Years ago, during my first stint as a graduate student, I came across the following reflection etched into the wall of a bathroom stall in the basement of the University of Chicago’s Divinity School:
“Thank God for time, otherwise everything would happen at once.”
For this would-be philosopher, everything apparently did happen at once, which is how he came to be sitting in this particular place at this particular time. More importantly, what he hints at is revealing: even allowing for the existence of God, everything we experience in life happens at once, right here, right now, simply because it can’t happen anywhere else.
We live only in the present moment. Past and future are figments of our imagination, narratives our minds fabricate to promote the illusion of a permanent, predictable self-identity we would like to believe persists, unchanged, over time.
For those of us planning our careers, I think our lavatory philosopher’s observation begs an important question. If everything happens at once – as it unquestionably does – why plan anything at all, since the future is an illusion, and an unpredictable illusion at that?
We make plans to wrestle the chaos of the world into some kind of coherence that helps us get things done. Planning allows us to feel as though we’re being productive, that we’re in control. But our plans offer us at best a false sense of security, since the rug can be pulled out from under our feet at any moment.
Plans lead us to believe that what we want to happen really will happen. Of course, what we want to happen occasionally does happen, though not nearly as often as we’d like.

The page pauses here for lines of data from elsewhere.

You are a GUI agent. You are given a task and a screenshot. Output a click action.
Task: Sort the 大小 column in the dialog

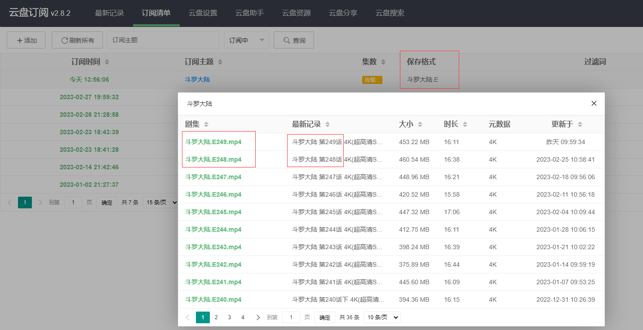420,124
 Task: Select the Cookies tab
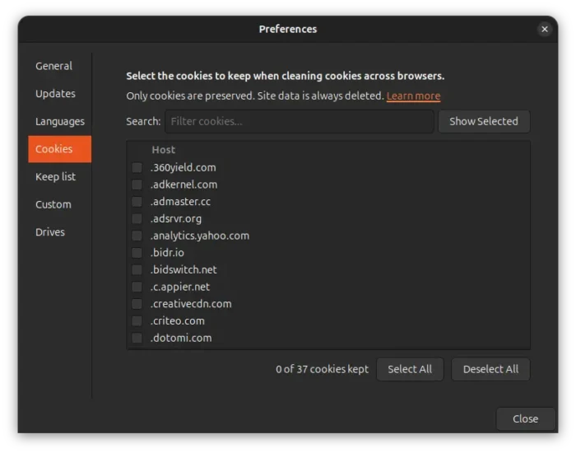point(54,149)
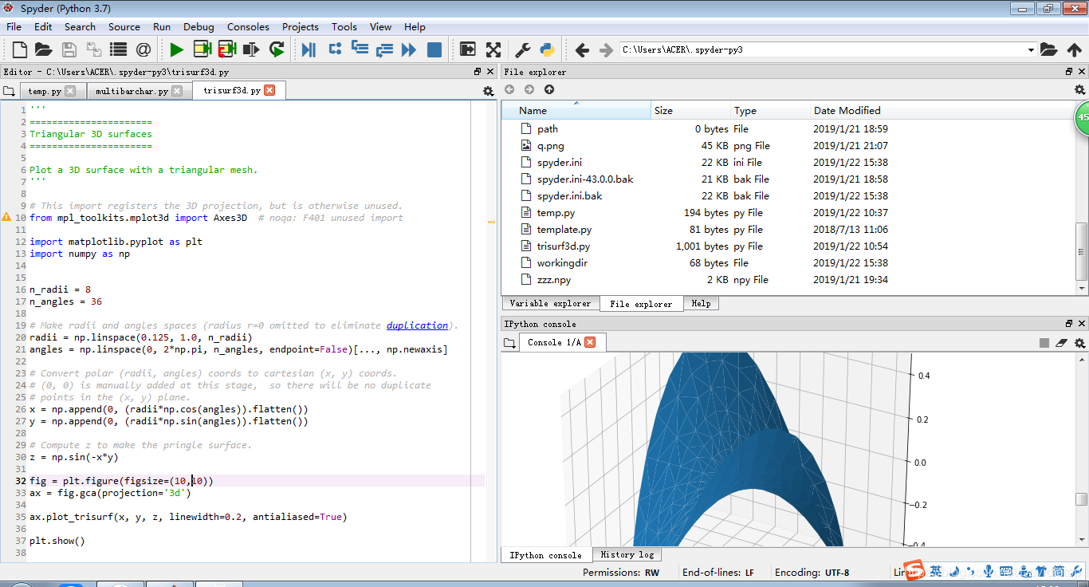Switch to the Variable explorer tab
The width and height of the screenshot is (1089, 587).
[550, 304]
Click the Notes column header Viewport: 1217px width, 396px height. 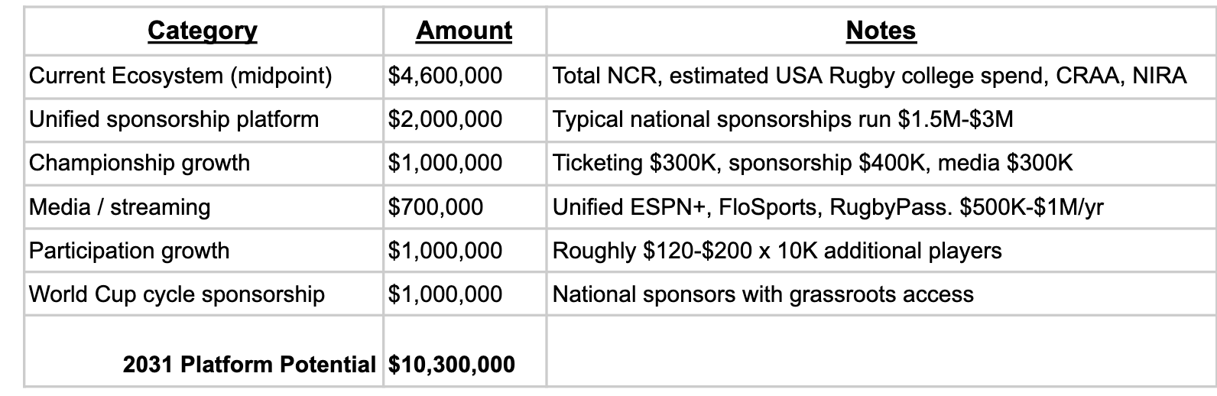[881, 31]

Oliver Burkeman, in his brilliant book “Four Thousand Weeks: Time Management for Mortals,” argues that the greatest source of our unhappiness in life comes from the simple fact that while our time on this planet is limited to 4,000 weeks on average, the different ways we might spend our time and the different choices we might make are unlimited.
This tension, aggravated by the omnipresence of social media, has created the professional scourge of our time – the fear of missing out.
What should we make of this? Here’s my take: let’s accept the fact that the future is an unpredictable fantasy in which anything can and will happen. We should plan our careers to the best of our ability, certainly, but we should hold our plans lightly. We should allow enough space in our plans for unanticipated miracles to occur.
The most influential people in our lives always seem to show up unexpectedly, at exactly the right time. They were never part of our plan, but we welcome them into our lives graciously nonetheless.
People who hold their plans lightly are often people whose lives follow the course of a meander, rather than a steep trajectory up and to the right. They leave room for the unexpected and the unforeseen. They’re by far the most interesting people I know and also, from best I can tell, the happiest.